Two courses were developed through the alliance: “Introduction to Chemical Product Design” (ChE 0214) is open to sophomores who learn how to design products specific to a customer’s needs. Traditionally, most engineering students don’t work on design projects until senior year. The follow-up course, “Taking Products to Market: The Next Step in Chemical Product Design” (ChE 0314), focuses on entrepreneurship and the skills necessary to successfully turn student ideas into products or companies.
And to create a bridge between undergraduate and graduate programs, the “Physical Property Internship” is a nine-month program for chemical engineering students who graduate in December and are intending to go to graduate school in the fall.
From Quality of Chemistry to Quality of Life
Steve Little, the chemical engineering department chair, is nationally recognized for his research in drug delivery systems and particle design. What excites him even more about the alliance with Lubrizol is the company’s research and growth in medical polymers, medical devices, and pharmaceuticals.
"Both chemistry and pharmacology are evolving from an “everything and the kitchen sink” approach to manufacturing and treatment to a more “quality by design” ethos,” Little explains. “Today, we have a greater understanding of particle design and function as well as microfluidic systems. For example, rather than treating conditions from tooth decay to eye diseases and cancer by flooding the body with medication, we can design particles that are stimulus responsive and go into the body and treat one area or organ.”
Little’s research is now expanding into agriculture, where similar systems could be designed for more efficient delivery of fertilizers that are often washed into water systems, creating algae blooms and other dangers that threaten aquatic life.
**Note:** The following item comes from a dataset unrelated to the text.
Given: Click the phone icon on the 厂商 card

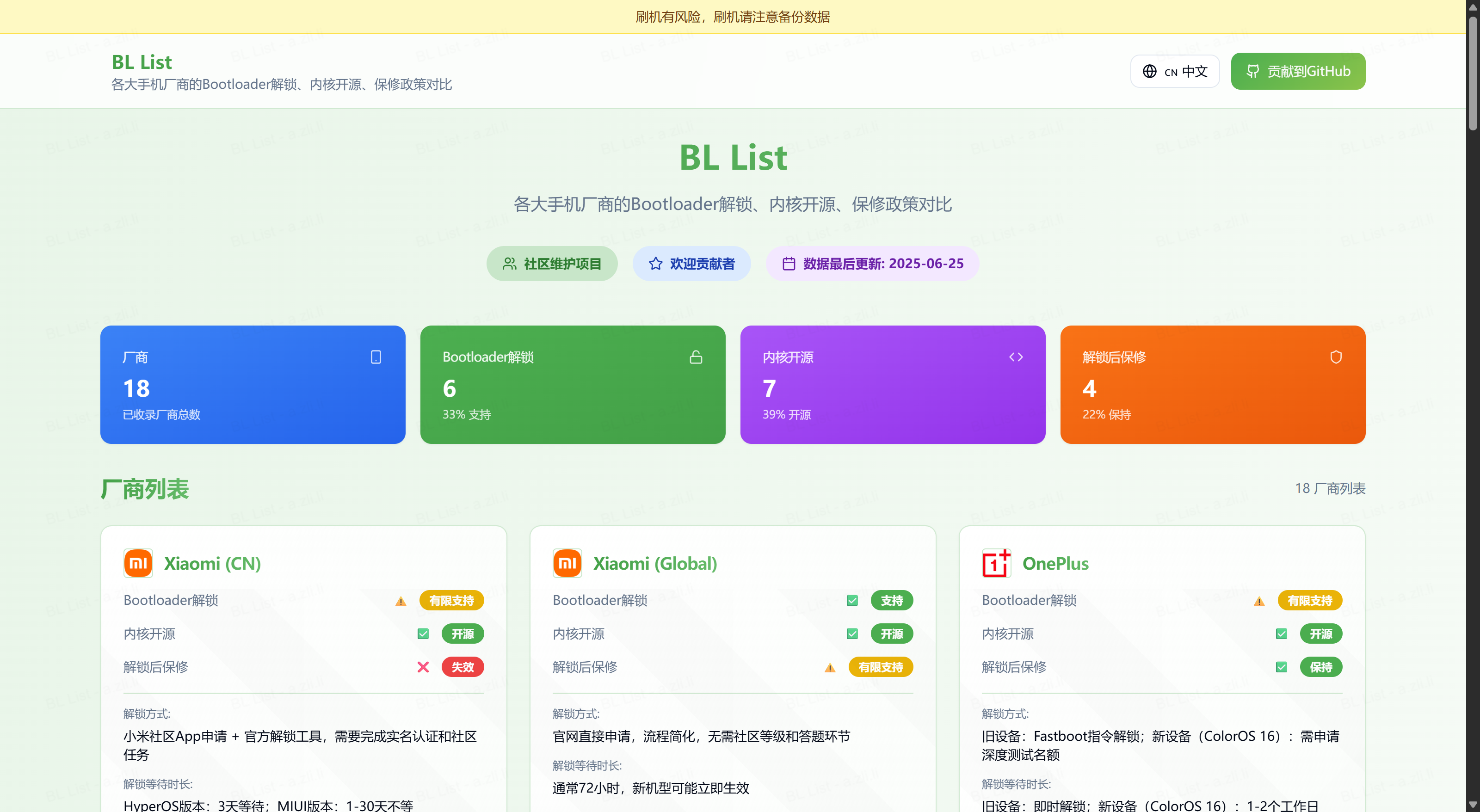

The potential for novel life science applications between Lubrizol and Pitt extends beyond the Swanson School of Engineering. The university is one of the country’s research powerhouses and attracts more than $1 billion in external research funding, much of which is from the National Institutes of Health. The Lubrizol tour enabled Scott Morley, director of Pitt’s Office of Industry and Economy Partnerships, and Brian Vidic, director of industry partnerships, to provide a look at how the Schools of the Health Sciences could further extend the alliance in pharmaceutical sciences as well as dental medicine, plastic surgery, and regenerative medicine.
“The past ten years have provided a viable manual to show how we can create similar pathways between industry and medicine, just as we have in engineering,” Morley explained. “While we’re still in just the idea phase, it shows how universities and industry can partner to take innovative research to the next level.”
Strategic Alliance 2.0
Lubrizol President and CEO Dr. Rebecca Liebert had the opportunity to see how the Lubrizol/Pitt Alliance transformed over the past decade and what potential may lie ahead. Her visit also included a meeting with Pitt’s new Chancellor, Joan Gabel, who began her tenure this past July and is also engaged in understanding Pitt’s potential with collaborations such as Lubrizol. What comes next between the two entities is more ideation and discussion.
For now, however, the Swanson School continues to focus on how this strategic alliance can both advance research and open new pathways for students.
“One of the greatest attributes that has grown out of this alliance is the excitement between our faculty and Lubrizol scientists when they discover that solving a relatively small problem results in a greater innovation,” noted Sanjeev Shroff, Interim U.S. Steel Dean of Engineering. “The other benefit is that it has provided the template for the Swanson School and Pitt to develop similar partnerships in other departments which are also bearing fruit. I look forward to seeing what the next decade may bring.”